How would I go about doing this to read the file in and convert the endian representation of the data?

For example, I have a 1GB binary file that's just a bunch of single precision floats packed as a big endian and I want to convert it to little endian and dump into a numpy array. Below is the function I wrote to accomplish this and some real code that calls it. I use struct.unpack do the endian conversion and tried to speed everything up by using mmap.

My question then is, am I using the slurp correctly with mmap and struct.unpack? Is there a cleaner, faster way to do this?
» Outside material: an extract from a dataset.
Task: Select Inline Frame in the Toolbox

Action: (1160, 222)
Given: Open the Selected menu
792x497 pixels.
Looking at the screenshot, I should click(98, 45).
Right now what I have works, but I'd really like to learn how to do this better.

Thanks in advance!

#!/usr/bin/python
from struct import unpack
import mmap
import numpy as np

def mmapChannel(arrayName,  fileName,  channelNo,  line_count,  sample_count):
    """
    We need to read in the asf internal file and convert it into a numpy array.
    It is stored as a single row, and is binary. Thenumber of lines (rows), samples (columns),
    and channels all come from the .meta text file
    Also, internal format files are packed big endian, but most systems use little endian, so we need
    to make that conversion as well.
    Memory mapping seemed to improve the ingestion speed a bit
    """
    # memory-map the file, size 0 means whole file
    # length = line_count * sample_count * arrayName.itemsize
    print "\tMemory Mapping..."
    with open(fileName, "rb") as f:
        map = mmap.mmap(f.fileno(), 0, access=mmap.ACCESS_READ)
        map.seek(channelNo*line_count*sample_count*arrayName.itemsize)

        for i in xrange(line_count*sample_count):
            arrayName[0, i] = unpack('>f', map.read(arrayName.itemsize) )[0]
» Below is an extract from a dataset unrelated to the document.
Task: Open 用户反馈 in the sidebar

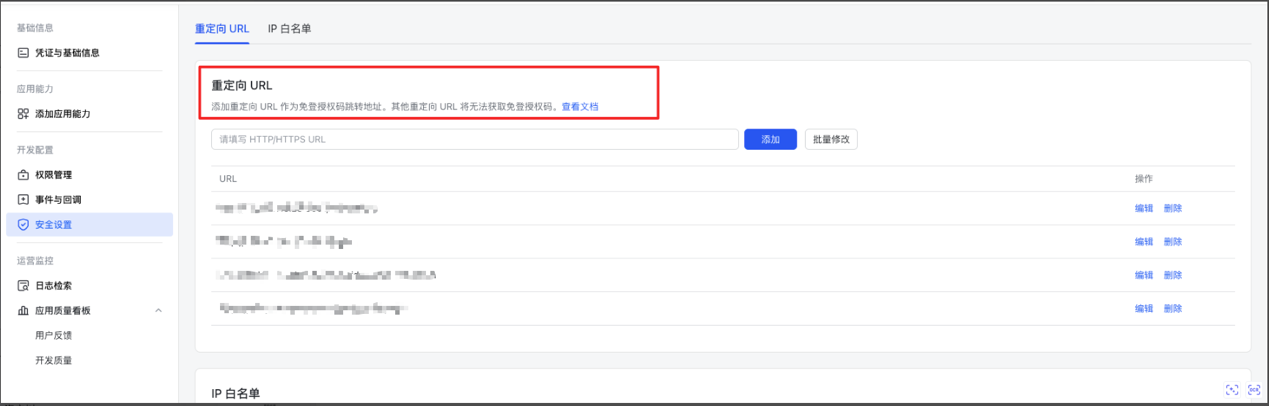Action: click(x=53, y=336)
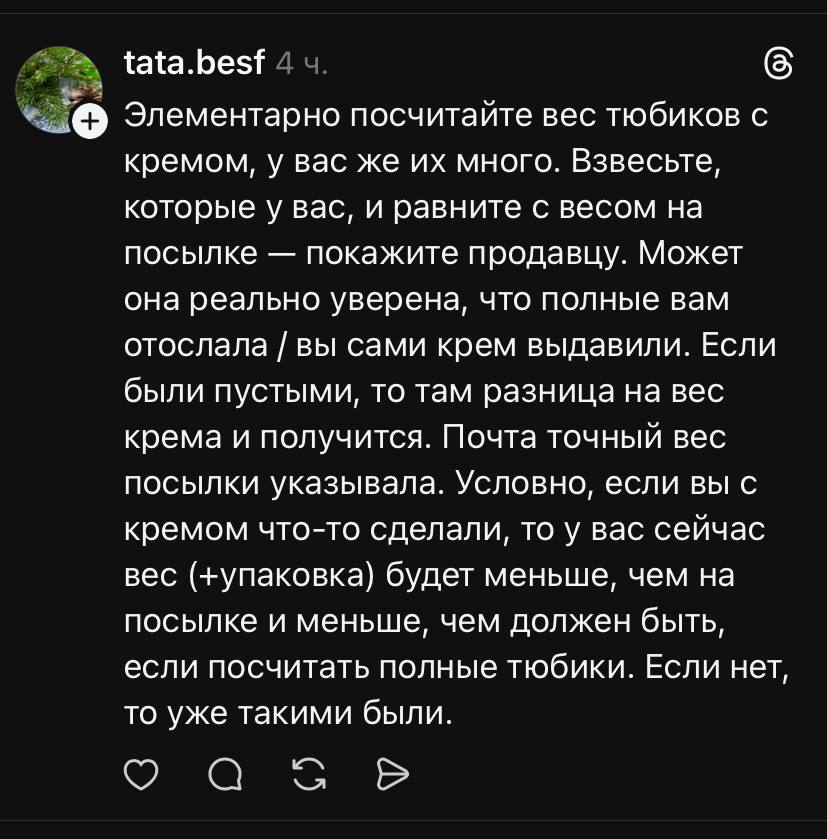Open replies with the comment bubble icon
This screenshot has width=827, height=839.
(x=227, y=772)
        # Same method as above, just more verbose for the maintenance programmer.
        #        for i in xrange(line_count*sample_count): #row
        #            be_float = map.read(arrayName.itemsize) # arrayName.itemsize should be 4 for float32
        #            le_float = unpack('>f', be_float)[0] # > for big endian, < for little endian
        #            arrayName[0, i]= le_float

        map.close()
    return arrayName

print "Initializing the Amp HH HV, and Phase HH HV arrays..."
HHamp = np.ones((1,  line_count*sample_count),  dtype='float32')
HHphase = np.ones((1,  line_count*sample_count),  dtype='float32')
HVamp = np.ones((1,  line_count*sample_count),  dtype='float32')
HVphase = np.ones((1,  line_count*sample_count),  dtype='float32')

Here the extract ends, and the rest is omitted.